I attended East Tennessee State University between 1961 when I graduated from Science Hill High School until 1964 when I transferred to the University of Tennessee. It was during this time that the college officially became a university. I remember coming to campus early one morning and seeing that the large letters painted on the two powerhouse smokestacks had been changed from “ETSC” to “ETSU” (as noted in my column photo from the 1963 and 1964 annuals).
In 1909, Johnson City was awarded one of the three Normal Schools to be built in East, Middle and West Tennessee. It bore the name East Tennessee Normal School until 1925 when it became a college and was renamed the East Tennessee State Teachers College.
According to a February 1915 edition of The Comet, East Tennessee State Normal School issued a document titled “Bulletin #2,” an eight-page pamphlet prepared in the form of questions and answers. The headings were “What the Normal School Has,” “How the School Got Its Resources,” “What the School Needs,” “Terms of Admission,” “Administration,” “Courses and Certificates,” “Expenses and Accommodations,” “Spring Term 1915,” “Summer Term 1915” and “Twenty-Five Reasons Why the Teachers Should Attend the Normal School.”
Under the heading, “What the School Needs,” the most pressing needs were given as a dormitory for men, additional dormitory for women, agriculture and industrial arts building, larger faculty, library and physical training building.
The article stated that nearly every graduate of the Normal School was working in the country public schools of East Tennessee. Adding better-trained teachers to impart higher quality education to the students of the State of Tennessee was the fundamental reason that the school was built.

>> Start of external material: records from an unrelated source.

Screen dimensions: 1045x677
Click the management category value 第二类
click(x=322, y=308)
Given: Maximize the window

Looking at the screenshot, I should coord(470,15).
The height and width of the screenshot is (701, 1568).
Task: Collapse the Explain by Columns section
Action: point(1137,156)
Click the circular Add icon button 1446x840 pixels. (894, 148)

Among the 25 answers given to the question, “Why Should You Attend the East Tennessee State Normal School,” are the following:
“Because it is in the closest touch with the educational system in East Tennessee, is intimately acquainted with the needs of the public schools and is seeking in every way to meet them.”

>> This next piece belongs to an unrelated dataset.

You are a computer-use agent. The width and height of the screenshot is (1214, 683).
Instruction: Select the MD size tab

“Because no other school in East Tennessee offers educational advantages comparable to those of the Normal School at the same cost.”
“Because the school is unable to supply with its graduates the demands made upon it for teachers.”

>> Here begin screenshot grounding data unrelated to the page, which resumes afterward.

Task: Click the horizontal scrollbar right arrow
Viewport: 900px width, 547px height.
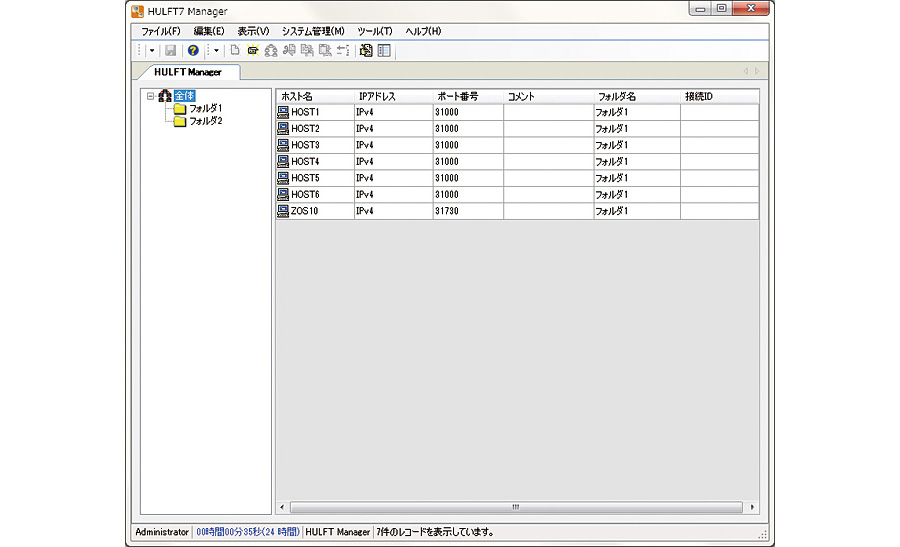Action: pos(752,507)
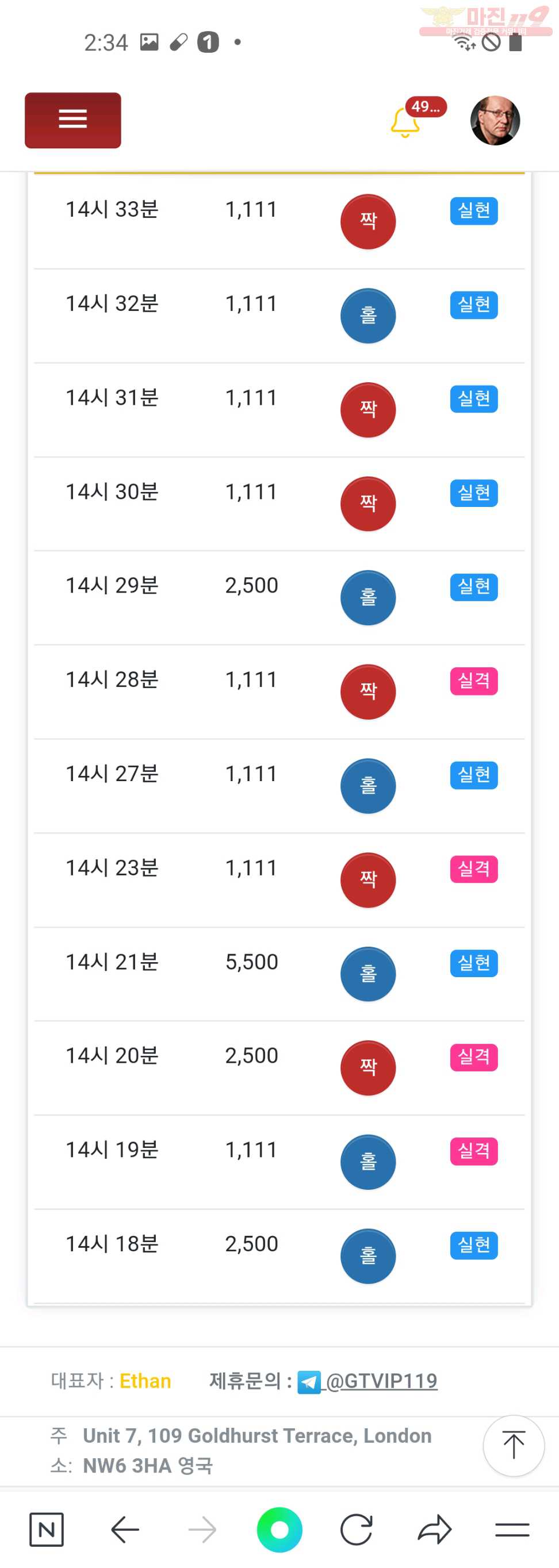Tap the 실현 badge for 14시 29분
This screenshot has height=1568, width=559.
pos(474,587)
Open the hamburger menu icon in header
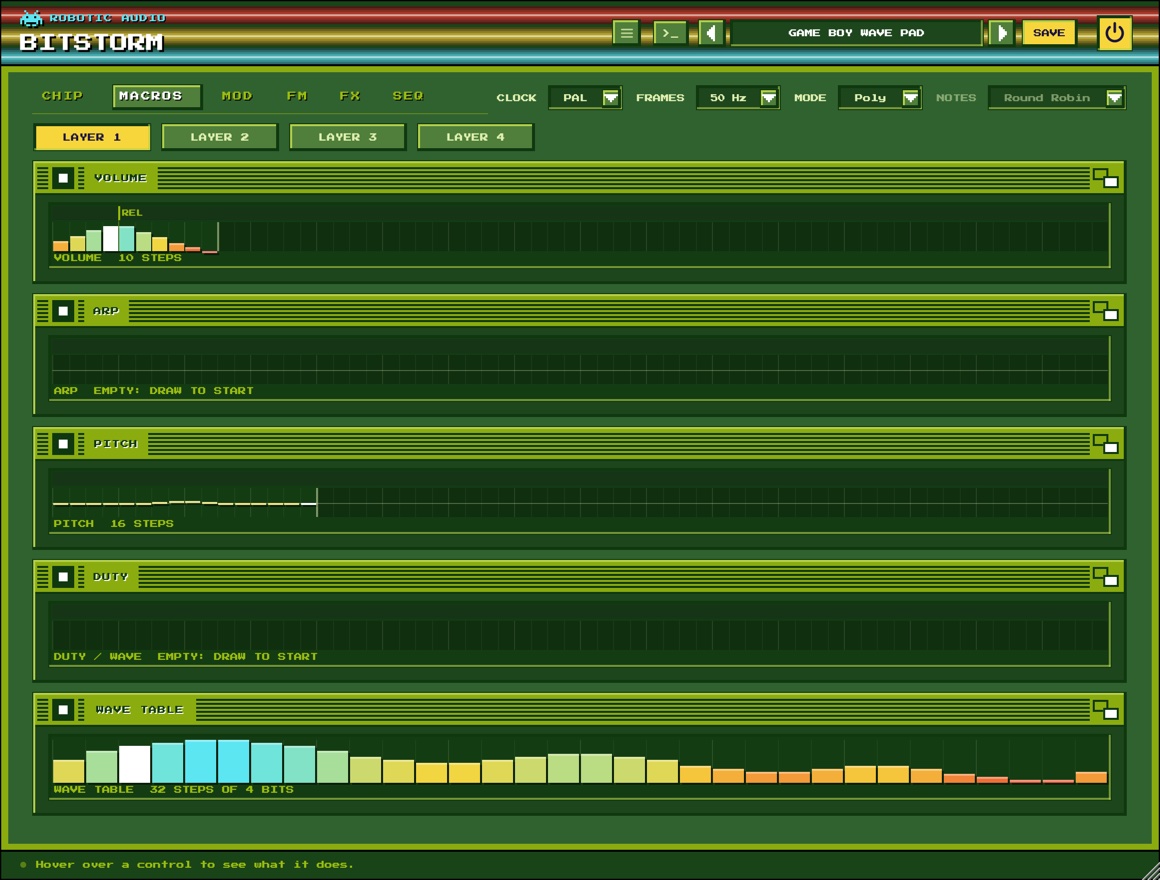 (626, 33)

“Because new classes are organized each term to suit the needs of new students.”
“Because the school stands for better schoolhouses, better teaching, modern courses of study, better health, better homes and better living for East Tennessee and for the State.”
The Bulletin further showed that total resources of the Normal School on January 1, 1915 amounted to $286,000, of which the Honorable George L. Carter of Johnson City contributed $200,000. Each year since the establishment of the State Normal School, an extension week relating to agricultural and industrial subjects was observed on campus. This course brought together not only students and faculty of the Normal School, but many citizens from outside the institution of learning.
Annual external courses for the year were scheduled each afternoon at 1:10 from February 23 to February 27 in the school auditorium. All regular afternoon classes were dismissed to give the opportunity for all teachers to be present.